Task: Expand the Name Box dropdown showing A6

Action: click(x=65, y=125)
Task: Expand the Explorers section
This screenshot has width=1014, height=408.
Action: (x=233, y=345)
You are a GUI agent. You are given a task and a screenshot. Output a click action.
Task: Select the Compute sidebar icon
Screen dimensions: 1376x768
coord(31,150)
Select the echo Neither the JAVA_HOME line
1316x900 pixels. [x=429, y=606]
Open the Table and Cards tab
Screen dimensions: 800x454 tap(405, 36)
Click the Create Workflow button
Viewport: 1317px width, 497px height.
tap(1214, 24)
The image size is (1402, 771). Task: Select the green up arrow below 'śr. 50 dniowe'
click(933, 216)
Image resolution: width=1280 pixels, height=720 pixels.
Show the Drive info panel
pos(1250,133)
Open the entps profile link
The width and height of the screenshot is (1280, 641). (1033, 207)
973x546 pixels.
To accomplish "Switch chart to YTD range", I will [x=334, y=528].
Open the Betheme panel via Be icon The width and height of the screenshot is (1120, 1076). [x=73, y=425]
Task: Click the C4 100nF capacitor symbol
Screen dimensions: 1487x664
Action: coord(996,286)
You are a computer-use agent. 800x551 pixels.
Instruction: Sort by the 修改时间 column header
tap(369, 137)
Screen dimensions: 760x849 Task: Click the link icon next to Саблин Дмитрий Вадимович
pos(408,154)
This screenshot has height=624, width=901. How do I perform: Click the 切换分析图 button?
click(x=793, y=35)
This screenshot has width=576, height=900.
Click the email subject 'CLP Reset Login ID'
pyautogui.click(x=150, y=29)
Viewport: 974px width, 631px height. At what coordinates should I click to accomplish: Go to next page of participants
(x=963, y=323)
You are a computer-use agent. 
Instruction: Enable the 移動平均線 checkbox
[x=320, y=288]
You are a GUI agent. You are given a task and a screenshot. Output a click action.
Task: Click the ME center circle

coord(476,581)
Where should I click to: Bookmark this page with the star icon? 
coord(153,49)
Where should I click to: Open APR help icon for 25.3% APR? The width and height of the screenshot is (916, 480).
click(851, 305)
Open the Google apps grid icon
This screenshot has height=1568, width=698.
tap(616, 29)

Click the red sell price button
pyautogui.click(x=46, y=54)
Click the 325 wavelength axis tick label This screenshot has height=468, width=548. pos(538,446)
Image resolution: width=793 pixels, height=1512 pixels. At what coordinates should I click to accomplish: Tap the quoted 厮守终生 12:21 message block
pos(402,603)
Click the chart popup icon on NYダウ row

■ **What is expected**
Go through the data line by line and say how many lines contain "agent". Give the number alone.

■ **Task solution**
4